Perhaps its just how they keep everyone distracted from their own bad acts, pointing at everyone else lest someone ask what they are doing.
Pinky Promise! Really!
Nah, they’ll just pinky promise to do better yet again, give it another new name, and carry on as before.
Re: Pinky Promise! Really!
Yeah, they’ll “reform” it as they’ve done several times already since the Snowden revelations. And then two months later, surprise! They stopped doing that under one law, but redefined and reinterpreted stuff so they could do it under another. And in a couple years we’ll learn that the oversight board was powerless to stop it, or didn’t even know about it.
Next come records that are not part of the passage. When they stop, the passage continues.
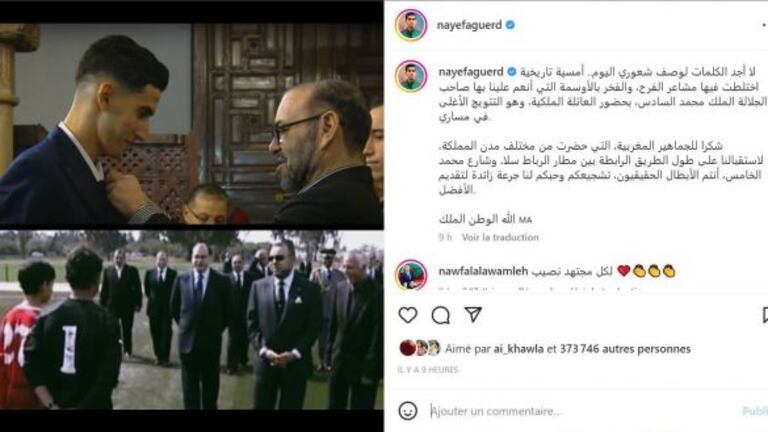Click 'Voir la traduction' link

click(500, 237)
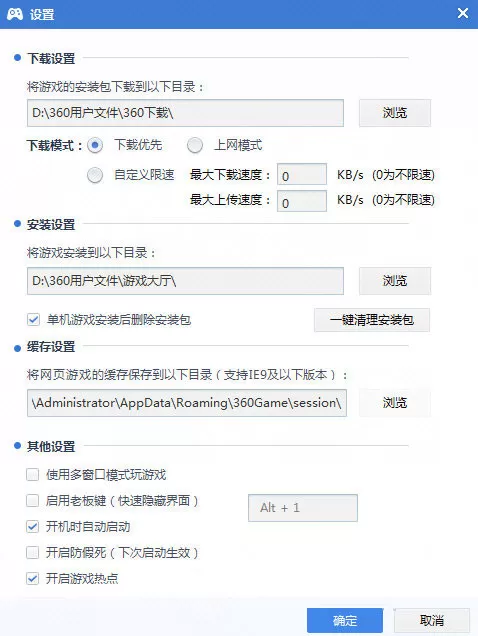The width and height of the screenshot is (478, 636).
Task: Click the 一键清理安装包 button
Action: (372, 320)
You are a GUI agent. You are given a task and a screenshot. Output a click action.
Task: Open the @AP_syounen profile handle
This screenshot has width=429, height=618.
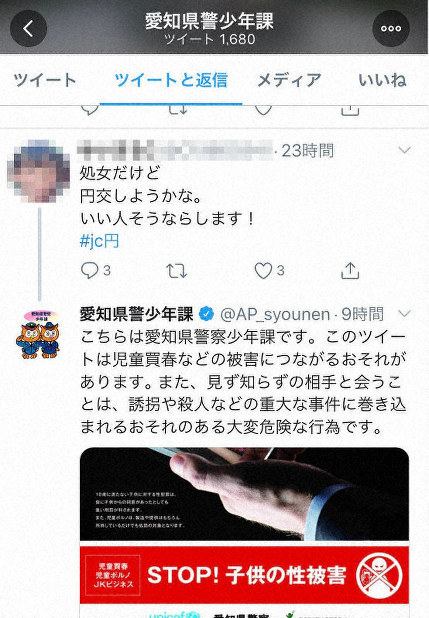click(275, 315)
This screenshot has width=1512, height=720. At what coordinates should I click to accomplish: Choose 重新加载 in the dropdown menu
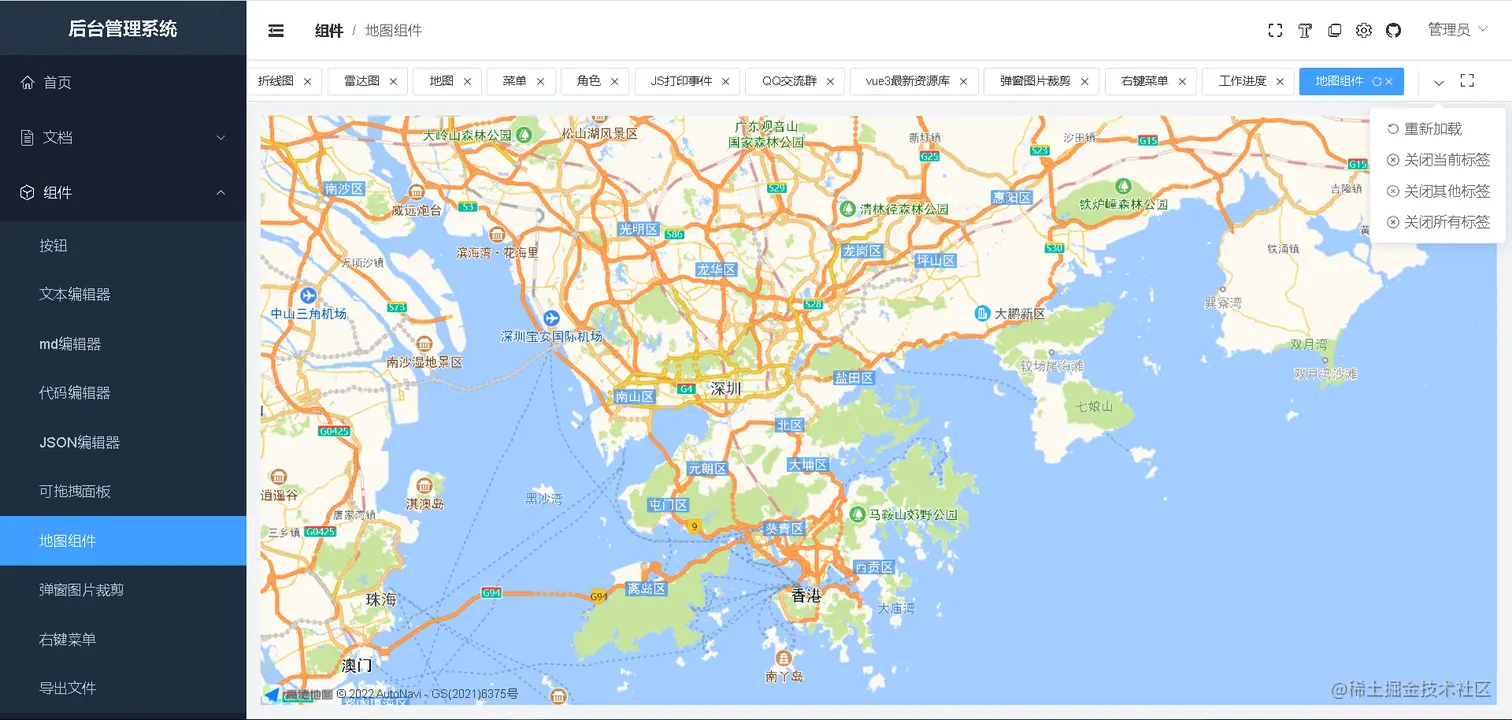point(1432,129)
But there’s a good chance this will be good enough for Europe. They don’t want to lose those business relations, so plausible deniability might win out over real change. By the time the EU does anything about it, the US will have “reformed” a few more times, making any EU rulings moot. Realistically the EU just has to accept this and continue doing business, or cut off the business entirely. There’s no workable level of oversight; even if the EU brings their own people to the USA to monitor, they’re not going to find out more than the Senate Intelligence Committee which we’ve already seen cannot effectively oversee things.
"Acceptible" is not Acceptable
Mike,
The red squiggly line under words. Live it, love it, embrace it.
It's expected
Perhaps its just how they keep everyone distracted from their own bad acts, pointing at everyone else lest someone ask what they are doing.